第二回バス転落事故検討会(2)

 画面には白い車体に赤いラインの入った大型バスの画像が表示されていた。事故車両は白地に青っぽいラインと、バスツアー運行会社の社名が入っていた。塗装のデザインは一車両ごとに違っているので比較参考にならない。車体のシルエットを比較しようにも、事故車両は車体の背中が折られ、特に横倒しになった右側面は原型をとどめていないので難しい。ただ、全体的な車体の大きさや車高、そして窓ガラスや各種ライトのレイアウトなどはよく似ているように見える。

「一応、車に詳しい友人にも確認をしてみたんだけど、そいつもこれで間違いないと言っていた」

 光岸自動車は、僕の祖父母の仇だ。だが、個人的な感情を持ち出すことはできるだけ避けなくてはいけない。なるべく、可能な限り、極力、できるだけ。

「ブレーキランプの位置を確認しよう」

「調べてある」

 そう言って彼はバス後面の画像をプリントアウトした用紙を一枚、鞄から取り出してローテーブルに乗せた。
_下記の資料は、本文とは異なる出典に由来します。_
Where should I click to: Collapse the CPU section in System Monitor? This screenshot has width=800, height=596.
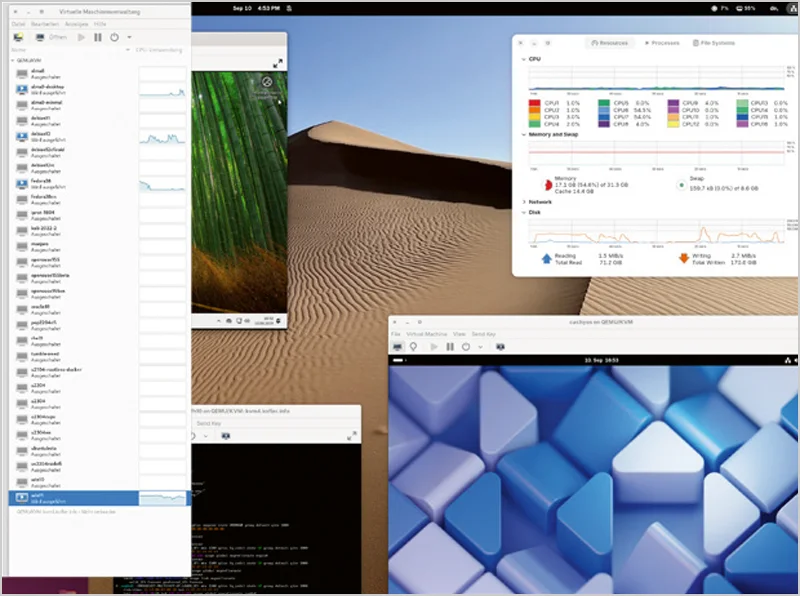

「左右合わせて六つのライトがある」指を差しながら糸山は説明する。「大きく分けると、三箇所だ。最上部の左右、ナンバープレートの上の左右、そしてバンパーの上の左右にそれぞれ設けられている。このうちヘッドライトをつけた時に点灯するのは、最上部と、ナンバープレートの上の左右四箇所になる。一番下のバンパーあたりのランプは、ブレーキを踏んだ時にのみ点灯する。また、ナンバープレートの上のランプもブレーキを踏んだ際には灯りの強さが増すようになっている」

「つまり、ヘッドライトをつけた時に光っているのは上と真ん中の四つのランプで、ブレーキを踏むとさらにその下の二つを含む全六つのランプが点くってことね」と星原さんが要約した。

「それを踏まえて、この前見た事故の映像を検証してみよう」

 糸山がタブレットでそれを再生する。

 まず映し出されたのは暗闇の山道だ。緩やかな左カーブである。そのカーブが終わりかけたくらいの位置の右手に、ぽつんと街灯が立っている。その足元は真っ白になっていて何も見えない。静止画のようなそれが映像だとわかったのは、突如として白と赤の灯りが入り込んだ時だった。バスが画面前方から山を降ってきたのだ。この灯りの数が問題だった。四つならばテールランプ、六つならブレーキランプ。バスの後面全体が画面に収まったところで、糸山が一時停止をかけた。赤い光の数を、僕らは数えた。

「四つだ」

 僕ら四人の声が重なった。ライトの数は、四つ。運転手はカーブでブレーキを踏んでいない。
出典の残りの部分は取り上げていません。